▶ DESCRIPTION OF THE TASK
Rewrite the entries below as a numbered list, one line per item, leaving out any blank lines.

▶ ITEMS
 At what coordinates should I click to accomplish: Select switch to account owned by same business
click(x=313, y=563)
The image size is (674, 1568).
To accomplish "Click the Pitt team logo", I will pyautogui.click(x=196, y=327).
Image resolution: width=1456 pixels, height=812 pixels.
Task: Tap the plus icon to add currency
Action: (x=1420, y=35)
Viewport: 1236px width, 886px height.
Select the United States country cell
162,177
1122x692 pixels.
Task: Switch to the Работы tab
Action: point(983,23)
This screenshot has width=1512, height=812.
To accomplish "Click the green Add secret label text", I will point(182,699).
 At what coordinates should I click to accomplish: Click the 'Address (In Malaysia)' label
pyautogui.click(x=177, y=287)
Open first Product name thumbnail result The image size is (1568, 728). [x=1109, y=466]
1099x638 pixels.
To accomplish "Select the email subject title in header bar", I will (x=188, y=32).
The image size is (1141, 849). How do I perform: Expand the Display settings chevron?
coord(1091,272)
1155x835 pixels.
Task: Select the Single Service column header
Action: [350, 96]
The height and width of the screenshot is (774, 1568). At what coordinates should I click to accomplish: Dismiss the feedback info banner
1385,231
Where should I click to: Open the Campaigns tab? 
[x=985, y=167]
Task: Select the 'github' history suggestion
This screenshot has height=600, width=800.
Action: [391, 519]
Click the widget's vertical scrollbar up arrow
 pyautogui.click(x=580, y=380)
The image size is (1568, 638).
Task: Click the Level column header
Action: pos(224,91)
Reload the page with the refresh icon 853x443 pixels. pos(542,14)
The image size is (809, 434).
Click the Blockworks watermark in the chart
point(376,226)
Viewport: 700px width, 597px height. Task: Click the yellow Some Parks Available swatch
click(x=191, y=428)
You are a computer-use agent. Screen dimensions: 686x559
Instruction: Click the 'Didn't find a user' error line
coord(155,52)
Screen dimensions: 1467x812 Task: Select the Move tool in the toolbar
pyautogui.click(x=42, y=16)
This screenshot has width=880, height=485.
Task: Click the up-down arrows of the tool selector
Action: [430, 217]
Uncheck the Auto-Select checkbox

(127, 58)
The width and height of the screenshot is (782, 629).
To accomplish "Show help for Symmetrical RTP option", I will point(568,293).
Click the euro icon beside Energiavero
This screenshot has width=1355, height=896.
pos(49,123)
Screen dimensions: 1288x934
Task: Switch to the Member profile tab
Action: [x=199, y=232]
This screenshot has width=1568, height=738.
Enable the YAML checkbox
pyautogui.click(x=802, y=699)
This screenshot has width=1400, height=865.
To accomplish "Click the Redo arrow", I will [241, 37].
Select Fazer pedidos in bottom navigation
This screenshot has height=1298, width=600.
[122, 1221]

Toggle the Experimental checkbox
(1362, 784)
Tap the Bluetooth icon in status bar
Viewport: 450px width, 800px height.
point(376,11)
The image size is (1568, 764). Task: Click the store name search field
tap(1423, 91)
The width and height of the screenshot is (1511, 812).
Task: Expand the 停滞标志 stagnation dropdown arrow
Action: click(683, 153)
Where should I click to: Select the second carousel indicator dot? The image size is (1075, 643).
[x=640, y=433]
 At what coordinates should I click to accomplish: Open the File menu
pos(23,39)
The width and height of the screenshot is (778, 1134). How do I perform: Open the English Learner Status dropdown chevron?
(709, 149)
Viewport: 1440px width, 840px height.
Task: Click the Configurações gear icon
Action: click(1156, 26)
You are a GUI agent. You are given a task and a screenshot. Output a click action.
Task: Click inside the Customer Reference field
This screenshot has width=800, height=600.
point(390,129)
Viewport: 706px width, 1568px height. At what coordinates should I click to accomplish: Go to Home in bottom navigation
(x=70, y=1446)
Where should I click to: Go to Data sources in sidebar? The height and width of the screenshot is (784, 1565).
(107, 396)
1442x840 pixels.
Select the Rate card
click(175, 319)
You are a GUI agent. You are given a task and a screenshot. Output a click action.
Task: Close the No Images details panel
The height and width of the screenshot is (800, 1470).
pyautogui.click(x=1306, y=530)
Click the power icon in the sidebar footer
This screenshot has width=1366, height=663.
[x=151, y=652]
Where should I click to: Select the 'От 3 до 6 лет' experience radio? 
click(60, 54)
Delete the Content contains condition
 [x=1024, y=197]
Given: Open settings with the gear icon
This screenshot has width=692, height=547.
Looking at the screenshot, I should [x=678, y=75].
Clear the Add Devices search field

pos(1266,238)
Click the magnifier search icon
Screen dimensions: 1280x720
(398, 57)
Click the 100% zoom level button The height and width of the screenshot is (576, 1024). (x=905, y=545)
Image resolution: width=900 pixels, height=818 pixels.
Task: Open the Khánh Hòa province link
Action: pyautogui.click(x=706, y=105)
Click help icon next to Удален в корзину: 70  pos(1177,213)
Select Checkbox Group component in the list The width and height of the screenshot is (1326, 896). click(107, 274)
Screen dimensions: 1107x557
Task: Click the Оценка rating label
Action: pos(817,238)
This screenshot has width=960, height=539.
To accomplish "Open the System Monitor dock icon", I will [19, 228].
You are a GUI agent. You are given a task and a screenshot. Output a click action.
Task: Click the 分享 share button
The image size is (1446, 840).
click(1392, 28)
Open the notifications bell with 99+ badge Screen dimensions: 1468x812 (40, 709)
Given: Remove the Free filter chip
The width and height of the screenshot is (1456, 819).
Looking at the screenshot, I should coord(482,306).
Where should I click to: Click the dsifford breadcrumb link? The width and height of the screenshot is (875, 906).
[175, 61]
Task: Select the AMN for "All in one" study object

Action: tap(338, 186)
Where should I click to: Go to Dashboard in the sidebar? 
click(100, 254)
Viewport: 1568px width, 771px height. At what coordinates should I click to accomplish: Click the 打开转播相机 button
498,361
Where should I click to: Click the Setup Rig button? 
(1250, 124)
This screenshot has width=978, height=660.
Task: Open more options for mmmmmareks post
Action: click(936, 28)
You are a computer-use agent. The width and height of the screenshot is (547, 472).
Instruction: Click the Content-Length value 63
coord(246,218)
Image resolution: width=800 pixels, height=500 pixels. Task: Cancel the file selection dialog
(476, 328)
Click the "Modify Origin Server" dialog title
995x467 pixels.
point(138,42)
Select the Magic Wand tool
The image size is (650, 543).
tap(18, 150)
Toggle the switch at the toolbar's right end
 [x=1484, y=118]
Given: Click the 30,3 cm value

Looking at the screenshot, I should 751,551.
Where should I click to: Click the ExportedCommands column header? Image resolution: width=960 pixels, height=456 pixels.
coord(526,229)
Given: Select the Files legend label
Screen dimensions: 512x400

▶ TASK ANSWER
1.  At what coordinates should I click to accomplish: Select switch to account owned by same business
2. click(x=313, y=563)
3. The image size is (674, 1568).
4. To accomplish "Click the Pitt team logo", I will pyautogui.click(x=196, y=327).
5. Image resolution: width=1456 pixels, height=812 pixels.
6. Task: Tap the plus icon to add currency
7. Action: (x=1420, y=35)
8. Viewport: 1236px width, 886px height.
9. Select the United States country cell
10. 162,177
11. 1122x692 pixels.
12. Task: Switch to the Работы tab
13. Action: point(983,23)
14. This screenshot has width=1512, height=812.
15. To accomplish "Click the green Add secret label text", I will point(182,699).
16.  At what coordinates should I click to accomplish: Click the 'Address (In Malaysia)' label
17. pyautogui.click(x=177, y=287)
18. Open first Product name thumbnail result The image size is (1568, 728). [x=1109, y=466]
19. 1099x638 pixels.
20. To accomplish "Select the email subject title in header bar", I will (x=188, y=32).
21. The image size is (1141, 849). How do I perform: Expand the Display settings chevron?
22. coord(1091,272)
23. 1155x835 pixels.
24. Task: Select the Single Service column header
25. Action: [350, 96]
26. The height and width of the screenshot is (774, 1568). At what coordinates should I click to accomplish: Dismiss the feedback info banner
27. 1385,231
28. Where should I click to: Open the Campaigns tab? 
29. [x=985, y=167]
30. Task: Select the 'github' history suggestion
31. This screenshot has height=600, width=800.
32. Action: [391, 519]
33. Click the widget's vertical scrollbar up arrow
34.  pyautogui.click(x=580, y=380)
35. The image size is (1568, 638).
36. Task: Click the Level column header
37. Action: pos(224,91)
38. Reload the page with the refresh icon 853x443 pixels. pos(542,14)
39. The image size is (809, 434).
40. Click the Blockworks watermark in the chart
41. point(376,226)
42. Viewport: 700px width, 597px height. Task: Click the yellow Some Parks Available swatch
43. click(x=191, y=428)
44. You are a computer-use agent. Screen dimensions: 686x559
45. Instruction: Click the 'Didn't find a user' error line
46. coord(155,52)
47. Screen dimensions: 1467x812 Task: Select the Move tool in the toolbar
48. pyautogui.click(x=42, y=16)
49. This screenshot has width=880, height=485.
50. Task: Click the up-down arrows of the tool selector
51. Action: [430, 217]
52. Uncheck the Auto-Select checkbox
53. (127, 58)
54. The width and height of the screenshot is (782, 629).
55. To accomplish "Show help for Symmetrical RTP option", I will point(568,293).
56. Click the euro icon beside Energiavero
57. This screenshot has width=1355, height=896.
58. pos(49,123)
59. Screen dimensions: 1288x934
60. Task: Switch to the Member profile tab
61. Action: [x=199, y=232]
62. This screenshot has width=1568, height=738.
63. Enable the YAML checkbox
64. pyautogui.click(x=802, y=699)
65. This screenshot has width=1400, height=865.
66. To accomplish "Click the Redo arrow", I will [241, 37].
67. Select Fazer pedidos in bottom navigation
68. This screenshot has height=1298, width=600.
69. [122, 1221]
70. Toggle the Experimental checkbox
71. (1362, 784)
72. Tap the Bluetooth icon in status bar
73. Viewport: 450px width, 800px height.
74. point(376,11)
75. The image size is (1568, 764). Task: Click the store name search field
76. tap(1423, 91)
77. The width and height of the screenshot is (1511, 812).
78. Task: Expand the 停滞标志 stagnation dropdown arrow
79. Action: click(683, 153)
80. Where should I click to: Select the second carousel indicator dot? The image size is (1075, 643).
81. [x=640, y=433]
82.  At what coordinates should I click to accomplish: Open the File menu
83. pos(23,39)
84. The width and height of the screenshot is (778, 1134). How do I perform: Open the English Learner Status dropdown chevron?
85. (709, 149)
86. Viewport: 1440px width, 840px height.
87. Task: Click the Configurações gear icon
88. Action: click(1156, 26)
89. You are a GUI agent. You are given a task and a screenshot. Output a click action.
90. Task: Click inside the Customer Reference field
91. This screenshot has width=800, height=600.
92. point(390,129)
93. Viewport: 706px width, 1568px height. At what coordinates should I click to accomplish: Go to Home in bottom navigation
94. (x=70, y=1446)
95. Where should I click to: Go to Data sources in sidebar? The height and width of the screenshot is (784, 1565).
96. (107, 396)
97. 1442x840 pixels.
98. Select the Rate card
99. click(175, 319)
100. You are a GUI agent. You are given a task and a screenshot. Output a click action.
101. Task: Close the No Images details panel
102. The height and width of the screenshot is (800, 1470).
103. pyautogui.click(x=1306, y=530)
104. Click the power icon in the sidebar footer
105. This screenshot has width=1366, height=663.
106. [x=151, y=652]
107. Where should I click to: Select the 'От 3 до 6 лет' experience radio? 
108. click(60, 54)
109. Delete the Content contains condition
110.  [x=1024, y=197]
111. Given: Open settings with the gear icon
112. This screenshot has width=692, height=547.
113. Looking at the screenshot, I should [x=678, y=75].
114. Clear the Add Devices search field
115. pos(1266,238)
116. Click the magnifier search icon
117. Screen dimensions: 1280x720
118. (398, 57)
119. Click the 100% zoom level button The height and width of the screenshot is (576, 1024). (x=905, y=545)
120. Image resolution: width=900 pixels, height=818 pixels.
121. Task: Open the Khánh Hòa province link
122. Action: pyautogui.click(x=706, y=105)
123. Click help icon next to Удален в корзину: 70  pos(1177,213)
124. Select Checkbox Group component in the list The width and height of the screenshot is (1326, 896). click(107, 274)
125. Screen dimensions: 1107x557
126. Task: Click the Оценка rating label
127. Action: pos(817,238)
128. This screenshot has width=960, height=539.
129. To accomplish "Open the System Monitor dock icon", I will [19, 228].
130. You are a GUI agent. You are given a task and a screenshot. Output a click action.
131. Task: Click the 分享 share button
132. The image size is (1446, 840).
133. click(1392, 28)
134. Open the notifications bell with 99+ badge Screen dimensions: 1468x812 (40, 709)
135. Given: Remove the Free filter chip
136. The width and height of the screenshot is (1456, 819).
137. Looking at the screenshot, I should coord(482,306).
138. Where should I click to: Click the dsifford breadcrumb link? The width and height of the screenshot is (875, 906).
139. [175, 61]
140. Task: Select the AMN for "All in one" study object
141. Action: tap(338, 186)
142. Where should I click to: Go to Dashboard in the sidebar? 
143. click(100, 254)
144. Viewport: 1568px width, 771px height. At what coordinates should I click to accomplish: Click the 打开转播相机 button
145. 498,361
146. Where should I click to: Click the Setup Rig button? 
147. (1250, 124)
148. This screenshot has width=978, height=660.
149. Task: Open more options for mmmmmareks post
150. Action: click(936, 28)
151. You are a computer-use agent. The width and height of the screenshot is (547, 472).
152. Instruction: Click the Content-Length value 63
153. coord(246,218)
154. Image resolution: width=800 pixels, height=500 pixels. Task: Cancel the file selection dialog
155. (476, 328)
156. Click the "Modify Origin Server" dialog title
157. 995x467 pixels.
158. point(138,42)
159. Select the Magic Wand tool
160. The image size is (650, 543).
161. tap(18, 150)
162. Toggle the switch at the toolbar's right end
163.  [x=1484, y=118]
164. Given: Click the 30,3 cm value
165. Looking at the screenshot, I should 751,551.
166. Where should I click to: Click the ExportedCommands column header? Image resolution: width=960 pixels, height=456 pixels.
167. coord(526,229)
168. Given: Select the Files legend label
169. Screen dimensions: 512x400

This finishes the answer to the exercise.